Smooth-Coated Otter and Tokay Gecko
The ongoing Eighteenth Conference of the Parties (CoP18) of the Convention on International Trade in Endangered Species of Wild Fauna and Flora (CITES) has approved:
- Prohibiting commercial international trade in a species of otter, Smooth-Coated Otter native to the subcontinent and some other parts of Asia because it is considered to be facing a high risk of extinction and is detrimentally affected by international trade, as well as habitat loss and degradation and persecution associated with conflict with people (and fisheries).
- Inclusion of a species of gecko lizard, Tokay gecko found widely in South and Southeast Asia, the US, and Madagascar for protection as a species not necessarily threatened with extinction, but in which trade must be controlled in order to avoid utilisation incompatible with their survival.
Smooth-Coated Otter: Vulnerable
Tokay gecko: Least Concern
CITES Convention is an international agreement aimed at ensuring international trade in specimens of wild animals and plants does not threaten their survival.
CITES which entered into force on July 1, 1975, and now has 183 parties. States and regional economic integration organisations adhere voluntarily to CITES. The Convention is legally binding on the Parties in the sense that they are committed to implementing it; however, it does not take the place of national laws.
CITES provides a framework for Parties to make domestic legislation to ensure that the Convention is implemented effectively in their national jurisdictions.
The species covered by CITES are listed in three Appendices, according to the degree of protection they need.
- Appendix I include species threatened with extinction.
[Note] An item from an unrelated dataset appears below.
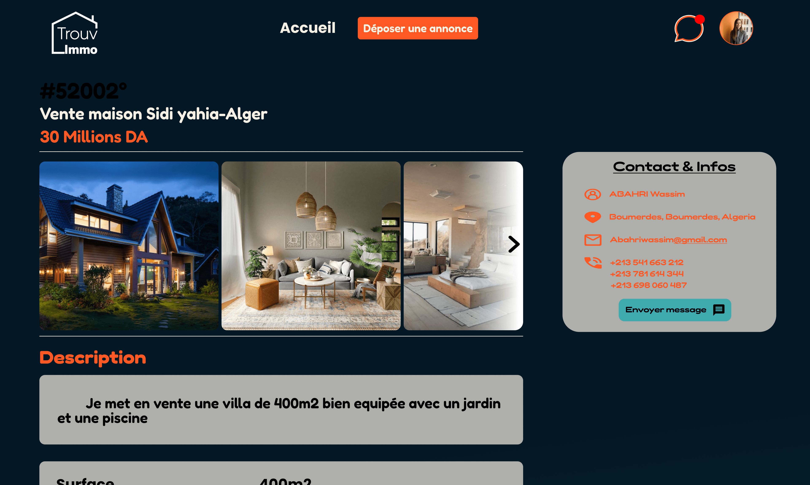810x485 pixels.
Task: Click the envelope email icon
Action: point(592,240)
Trade-in specimens of these species are permitted only in exceptional circumstances.
- Appendix II includes species not necessarily threatened with extinction, but in which trade must be controlled in order to avoid utilization incompatible with their survival.
- Appendix III, which “contains species that are protected in at least one country, which has asked other CITES Parties for assistance in controlling the trade”.
All import, export, re-export and introduction from the sea of species covered by the Convention has to be authorized through a licensing system. Each Party to the Convention must designate one or more Management Authorities in charge of administering that licensing system and one or more Scientific Authorities to advise them on the effects of trade on the status of the species.